##### VORGEGEBENER TEXT

Energie | 12. Juni 2015 | von Matthias Reeg

Kapazitätsmechanismen als Rettungsschirm der Energiewende?

Zur Versorgungssicherheit bei hohen Anteilen fluktuierender erneuerbarer Energien im Stromsystem

Ungeachtet der weithin geteilten Ziele der Energiewende in Deutschland sind doch die konkreten Wege dorthin heftig umstritten. Wir haben im DLR (in der Abteilung Systemanalyse und Technikbewertung im Institut für Technische Thermodynamik) gemeinsam mit Forscherinnen und Forschern aus anderen Instituten der Helmholtz-Allianz Energy-Trans untersucht, welche Auswirkungen Veränderungen im Strommarktdesign mit sich bringen, um die Versorgungssicherheit auch bei steigenden Anteilen an erneuerbaren Energien kostengünstig sicher zu stellen. Ein ausführliches ENERGY-TRANS-Diskussionspapier (Reeg et al. 2015) und ein zusammenfassender Policy Brief (Lehmann et al. 2015) sind Grundlage für diesen Blogbeitrag.##markend##

Strommasten
Quelle: Alois Wüst (CC-BY 3.0)

##########
##### DATENABSCHNITT

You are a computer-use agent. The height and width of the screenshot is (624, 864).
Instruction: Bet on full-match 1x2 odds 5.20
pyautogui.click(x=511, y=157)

##########

● **KURZE AUFGABE**
Gib aus dem Text über Kapazitätsmechanismen alles von „Ungeachtet der weithin“ bis hinunter zu „Wüst (CC-BY 3.0)“ wortgetreu wieder.

● **ERGEBNIS SIEHE UNTEN**
Ungeachtet der weithin geteilten Ziele der Energiewende in Deutschland sind doch die konkreten Wege dorthin heftig umstritten. Wir haben im DLR (in der Abteilung Systemanalyse und Technikbewertung im Institut für Technische Thermodynamik) gemeinsam mit Forscherinnen und Forschern aus anderen Instituten der Helmholtz-Allianz Energy-Trans untersucht, welche Auswirkungen Veränderungen im Strommarktdesign mit sich bringen, um die Versorgungssicherheit auch bei steigenden Anteilen an erneuerbaren Energien kostengünstig sicher zu stellen. Ein ausführliches ENERGY-TRANS-Diskussionspapier (Reeg et al. 2015) und ein zusammenfassender Policy Brief (Lehmann et al. 2015) sind Grundlage für diesen Blogbeitrag.##markend##

Strommasten
Quelle: Alois Wüst (CC-BY 3.0)